● **Tasks to perform**:
A. Answer these about the train review, one per line:
(i) Which chef creates the menus on every journey?
(ii) The Travel With Pride celebrations are held in support of what?
(iii) At which station does the train come to a stop when the writer wakes the second time?
B. Write out the part of the train review that opens with the words containing "What could possibly" and closes with "Not A Phase.", copying it word for word.

Venice Simplon-Orient-Express Travel With Pride: Review

By Rebecca Cox

1 year ago

Girl on a train, queer edition.


What could possibly make a 24-hour voyage on the legendary Paris to Venice sleeper service, the ultra-luxe Venice Simplon-Orient-Express even better? Since every journey features menus by chef Jean Imbert, the best staff in the business, the iconic Bar Car 3674 stacked to the gills and inspirational interiors including original Lalique panelling, it can only be one thing: filling the train with fabulous queer folk and throwing the mother of all parties in the aforementioned bar car. Rebecca Cox joins the train in Paris for the annual Travel With Pride celebrations in support of Not A Phase.

THE VENICE SIMPLON-ORIENT-EXPRESS

I am woken around 8am by the gentle clickety-clack of the train against the rails, and noticing that the rain has stopped, I pull open the blind and wind the window down a little to let some air in and drift back off to sleep as the carriage rocks back and forth. Fast forward an hour and I wake again as we pull into Fidenza station and come to a stop. The opposite platform is busy with Italian commuters, all watching the recognisable coaches pulling in, many with phones out, recording its arrival. ‘How odd it must be to see the Venice Simplon-Orient-Express pulling up when you’re on your way to work!’ I think merrily, sitting up in my bunk. Then I catch a glimpse of my reflection in the window, hair wild, rainbow glitter peeling down my left cheek. I swiftly pull down the blind, so as not to ruin the romantic vision of the train for onlookers.

● **Data entries**:

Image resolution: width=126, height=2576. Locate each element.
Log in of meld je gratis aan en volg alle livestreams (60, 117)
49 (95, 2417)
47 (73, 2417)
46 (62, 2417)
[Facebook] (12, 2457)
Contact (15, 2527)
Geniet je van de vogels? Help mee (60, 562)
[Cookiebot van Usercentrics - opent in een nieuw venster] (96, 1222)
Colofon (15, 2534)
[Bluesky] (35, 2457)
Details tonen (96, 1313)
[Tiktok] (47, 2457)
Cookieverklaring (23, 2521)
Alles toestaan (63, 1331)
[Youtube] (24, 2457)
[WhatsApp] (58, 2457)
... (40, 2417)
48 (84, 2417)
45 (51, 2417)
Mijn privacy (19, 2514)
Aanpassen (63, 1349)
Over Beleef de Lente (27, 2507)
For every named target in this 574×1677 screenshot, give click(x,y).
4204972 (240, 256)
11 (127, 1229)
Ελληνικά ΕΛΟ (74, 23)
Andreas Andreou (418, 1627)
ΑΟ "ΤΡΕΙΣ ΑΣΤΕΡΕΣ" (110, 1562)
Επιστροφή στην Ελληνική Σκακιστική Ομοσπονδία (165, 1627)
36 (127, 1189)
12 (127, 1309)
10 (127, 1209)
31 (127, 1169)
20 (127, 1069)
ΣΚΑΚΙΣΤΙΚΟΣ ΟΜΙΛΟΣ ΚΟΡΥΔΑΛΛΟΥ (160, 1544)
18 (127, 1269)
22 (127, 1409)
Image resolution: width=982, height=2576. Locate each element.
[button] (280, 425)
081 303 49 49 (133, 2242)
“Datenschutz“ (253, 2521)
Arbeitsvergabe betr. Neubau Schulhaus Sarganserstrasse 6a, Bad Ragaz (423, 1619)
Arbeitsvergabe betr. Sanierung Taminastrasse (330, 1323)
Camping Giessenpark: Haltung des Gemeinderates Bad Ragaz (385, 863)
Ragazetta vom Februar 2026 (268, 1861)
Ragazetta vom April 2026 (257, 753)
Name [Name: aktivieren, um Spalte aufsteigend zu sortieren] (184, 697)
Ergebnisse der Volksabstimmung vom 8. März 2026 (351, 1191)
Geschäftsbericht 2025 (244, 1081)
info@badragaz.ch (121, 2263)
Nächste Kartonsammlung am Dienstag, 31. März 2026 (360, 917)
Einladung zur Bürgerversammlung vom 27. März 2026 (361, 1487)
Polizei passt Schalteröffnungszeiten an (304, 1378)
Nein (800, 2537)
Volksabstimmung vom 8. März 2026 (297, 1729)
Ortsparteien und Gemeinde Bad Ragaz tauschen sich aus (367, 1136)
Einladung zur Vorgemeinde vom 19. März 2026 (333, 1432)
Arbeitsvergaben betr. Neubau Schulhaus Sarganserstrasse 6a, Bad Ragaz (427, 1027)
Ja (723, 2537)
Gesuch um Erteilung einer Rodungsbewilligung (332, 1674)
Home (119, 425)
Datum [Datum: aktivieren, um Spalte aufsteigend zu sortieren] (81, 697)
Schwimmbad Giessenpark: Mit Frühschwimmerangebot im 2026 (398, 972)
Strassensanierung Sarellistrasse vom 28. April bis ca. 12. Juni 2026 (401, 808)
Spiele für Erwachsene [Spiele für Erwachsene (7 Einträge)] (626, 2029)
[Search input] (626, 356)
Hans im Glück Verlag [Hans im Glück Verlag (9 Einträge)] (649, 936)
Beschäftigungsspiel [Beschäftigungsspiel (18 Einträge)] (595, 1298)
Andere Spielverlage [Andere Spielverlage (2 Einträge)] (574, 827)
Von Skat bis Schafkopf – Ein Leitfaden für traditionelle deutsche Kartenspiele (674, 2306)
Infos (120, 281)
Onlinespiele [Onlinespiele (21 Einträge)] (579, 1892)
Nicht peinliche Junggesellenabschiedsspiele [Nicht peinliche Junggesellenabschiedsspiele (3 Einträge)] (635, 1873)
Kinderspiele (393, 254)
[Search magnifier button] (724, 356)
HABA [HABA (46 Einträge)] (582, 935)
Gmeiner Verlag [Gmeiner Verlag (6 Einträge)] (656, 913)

● **Responses for each task**:
A.
(i) Jean Imbert
(ii) Not A Phase
(iii) Fidenza station

B.
What could possibly make a 24-hour voyage on the legendary Paris to Venice sleeper service, the ultra-luxe Venice Simplon-Orient-Express even better? Since every journey features menus by chef Jean Imbert, the best staff in the business, the iconic Bar Car 3674 stacked to the gills and inspirational interiors including original Lalique panelling, it can only be one thing: filling the train with fabulous queer folk and throwing the mother of all parties in the aforementioned bar car. Rebecca Cox joins the train in Paris for the annual Travel With Pride celebrations in support of Not A Phase.